P&H is the big meal mover on the West Coast, handling about 350,000 tonnes of bulk through its Fraser Surrey Docks facility, says Jarrett Beatty, export manager with P&H in Vancouver. The company shipped another 100,000 tonnes or so in containers through another West Coast facility. (Ray-Mont in Prince Rupert also handles some meal in containers.) Canola meal doesn’t flow as well as grain and can bridge in hoppers, so P&H uses a flat-bottomed warehouse at its port facility. When the new P&H terminal comes on stream in 2020, Beatty says the company could dedicate the warehouse to canola meal and potentially increase its meal capacity to one million tonnes per year.

More rail cars should help

With a good network of grain handling facilities across the Prairies and with expansion in Vancouver to handle increased exports, the key connector between country and port is the rail service.

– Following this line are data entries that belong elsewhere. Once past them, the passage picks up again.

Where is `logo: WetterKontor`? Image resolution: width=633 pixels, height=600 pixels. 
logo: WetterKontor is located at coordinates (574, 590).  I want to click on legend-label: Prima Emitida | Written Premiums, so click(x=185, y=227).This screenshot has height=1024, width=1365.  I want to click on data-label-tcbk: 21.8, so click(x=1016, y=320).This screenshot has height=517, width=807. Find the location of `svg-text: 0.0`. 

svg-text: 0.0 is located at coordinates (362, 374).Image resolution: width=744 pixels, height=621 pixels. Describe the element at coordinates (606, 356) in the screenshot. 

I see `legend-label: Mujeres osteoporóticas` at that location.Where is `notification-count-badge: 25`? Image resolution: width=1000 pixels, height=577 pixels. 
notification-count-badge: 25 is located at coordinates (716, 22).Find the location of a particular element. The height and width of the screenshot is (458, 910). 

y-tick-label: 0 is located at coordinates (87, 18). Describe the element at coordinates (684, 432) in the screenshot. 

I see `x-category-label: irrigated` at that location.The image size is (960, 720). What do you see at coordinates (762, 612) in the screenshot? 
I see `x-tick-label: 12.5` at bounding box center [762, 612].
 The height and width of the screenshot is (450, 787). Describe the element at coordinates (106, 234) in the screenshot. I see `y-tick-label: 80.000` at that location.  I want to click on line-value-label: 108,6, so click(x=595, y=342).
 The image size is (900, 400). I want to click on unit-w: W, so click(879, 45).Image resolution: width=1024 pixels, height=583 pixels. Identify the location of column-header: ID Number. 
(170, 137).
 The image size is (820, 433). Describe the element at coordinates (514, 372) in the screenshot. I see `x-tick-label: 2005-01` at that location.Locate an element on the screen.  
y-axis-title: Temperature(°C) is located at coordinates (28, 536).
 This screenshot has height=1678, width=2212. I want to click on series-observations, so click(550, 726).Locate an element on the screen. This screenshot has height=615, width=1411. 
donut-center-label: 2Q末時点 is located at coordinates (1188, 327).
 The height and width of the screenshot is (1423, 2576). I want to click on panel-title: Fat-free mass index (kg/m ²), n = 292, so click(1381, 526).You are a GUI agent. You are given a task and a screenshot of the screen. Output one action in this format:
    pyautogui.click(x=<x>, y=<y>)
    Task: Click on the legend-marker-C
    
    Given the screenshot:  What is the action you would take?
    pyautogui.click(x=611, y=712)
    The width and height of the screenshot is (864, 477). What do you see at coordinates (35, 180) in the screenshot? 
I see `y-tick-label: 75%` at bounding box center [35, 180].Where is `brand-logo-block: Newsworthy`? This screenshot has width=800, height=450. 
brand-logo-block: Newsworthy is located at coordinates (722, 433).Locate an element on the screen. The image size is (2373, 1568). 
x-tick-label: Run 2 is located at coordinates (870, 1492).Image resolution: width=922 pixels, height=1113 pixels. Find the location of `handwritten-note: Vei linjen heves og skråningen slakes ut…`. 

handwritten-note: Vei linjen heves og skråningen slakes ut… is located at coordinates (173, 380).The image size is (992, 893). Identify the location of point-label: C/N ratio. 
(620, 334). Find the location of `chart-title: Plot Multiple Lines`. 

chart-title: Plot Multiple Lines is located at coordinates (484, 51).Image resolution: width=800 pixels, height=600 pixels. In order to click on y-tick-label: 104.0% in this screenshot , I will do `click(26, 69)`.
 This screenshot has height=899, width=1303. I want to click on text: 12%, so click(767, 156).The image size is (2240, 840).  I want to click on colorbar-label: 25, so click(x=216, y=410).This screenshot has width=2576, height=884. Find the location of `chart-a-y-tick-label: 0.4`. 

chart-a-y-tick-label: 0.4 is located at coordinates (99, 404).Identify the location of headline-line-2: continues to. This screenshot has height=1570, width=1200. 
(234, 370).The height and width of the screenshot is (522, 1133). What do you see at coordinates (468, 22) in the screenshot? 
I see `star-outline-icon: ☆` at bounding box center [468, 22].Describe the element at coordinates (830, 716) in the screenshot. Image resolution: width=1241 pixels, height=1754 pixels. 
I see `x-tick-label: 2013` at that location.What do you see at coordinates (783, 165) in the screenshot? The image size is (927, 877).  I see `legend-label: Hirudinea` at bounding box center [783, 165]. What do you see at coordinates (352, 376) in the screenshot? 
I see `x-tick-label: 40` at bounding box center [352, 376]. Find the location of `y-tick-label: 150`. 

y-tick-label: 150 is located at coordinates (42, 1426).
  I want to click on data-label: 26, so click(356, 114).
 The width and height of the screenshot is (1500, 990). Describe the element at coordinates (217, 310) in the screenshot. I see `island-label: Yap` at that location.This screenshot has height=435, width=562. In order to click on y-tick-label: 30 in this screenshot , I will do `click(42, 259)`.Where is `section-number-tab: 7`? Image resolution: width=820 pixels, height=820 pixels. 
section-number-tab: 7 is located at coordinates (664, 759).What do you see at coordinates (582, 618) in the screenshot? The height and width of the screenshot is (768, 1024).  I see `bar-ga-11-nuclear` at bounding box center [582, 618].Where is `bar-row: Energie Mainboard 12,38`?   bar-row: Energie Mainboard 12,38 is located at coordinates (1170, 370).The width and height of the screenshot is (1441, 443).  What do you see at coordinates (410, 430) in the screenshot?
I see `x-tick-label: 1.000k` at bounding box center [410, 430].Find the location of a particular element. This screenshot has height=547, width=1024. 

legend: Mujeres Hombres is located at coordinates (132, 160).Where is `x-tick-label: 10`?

Improved loading and unloading systems at the elevators and port terminals will speed up car cycle times. The other factor is “average loaded transit time” – which is the amount of time taken to move a car from a country elevator to a port terminal for unloading. Quorum data show that this transit time has been getting longer over the past two years. Average loaded transit time for cars headed to Vancouver was 4.8 days in 2015-16, 5.3 days in 2016-17 and preliminary results show 6.2 days for 2017-18.

Steve Pratte, policy manager and transportation lead for the Canadian Canola Growers Association, says steps to upgrade and expand the hopper car fleet might help.

The recent Transportation Modernization Act (C-49), which amended the rail companies’ maximum revenue entitlement formula, provided an incentive to upgrade the grain hopper car fleet. Both CN and CP expect to have 500 new cars in service before the end of 2018.

“The issue did not receive much attention during the recent C-49 process, but is anticipated to provide a significant step change in the grain supply chain,” Pratte says. “Renewing the hopper car fleet works to address a long-standing issue of importance to canola producers and the shippers of their products.”

The bottom line for canola growers is that infrastructure required to get their grain to market, meet export targets and service their customers is expanding and improving.